La maestosa città di Hazor, "capitale di tutti i regni" (Giosuè 11,10) fu lo sfondo della vittoria di Giosuè contro i Cananei, e divenne il simbolo di ogni trionfo del più debole contro il potere. Affacciata verso la moderna strada che scorre tra il Mar di Galilea e Cesarea di Filippo, Hazor, una delle più importanti città del Vicino Oriente, controllava le antiche vie di comunicazione. I visitatori possono ritrovare tra i suoi resti il passato incontrato nella Bibbia: i bastioni di Achab e il suo sofisticato impianto idrico, le porte di Salomone (I Libro dei Re 9,15), la cittadella israelita, i resti del tempio d'epoca dei Giudici.
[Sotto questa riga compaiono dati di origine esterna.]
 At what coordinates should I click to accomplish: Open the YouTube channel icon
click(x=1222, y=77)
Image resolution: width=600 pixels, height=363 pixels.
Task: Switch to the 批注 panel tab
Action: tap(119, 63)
Le scale recentemente scoperte collegano i due livelli della città evidenziandone le enormi dimensioni, e la magnifica valle di Hula si rivela dalla porta d'entrata del bellissimo palazzo reale restaurato. Con tutte le ricchezze che possiede, Hazor si è certamente guadagnata il suo posto tra i Patrimoni dell'Umanità scelti dall'Unesco.
Giosuè 11,10
10 Al suo ritorno, e in quel medesimo tempo, Giosuè prese Asor e ne fece perire di spada il re; poiché Asor era stata nel passato la capitale di tutti quei regni.
I Libro dei Re 9,15
15 Ora ecco quel che concerne gli operai reclutati e comandati dal re Salomone per costruire la casa del SIGNORE e il proprio palazzo, Millo e le mura di Gerusalemme, Asor, Meghiddo e Ghezer.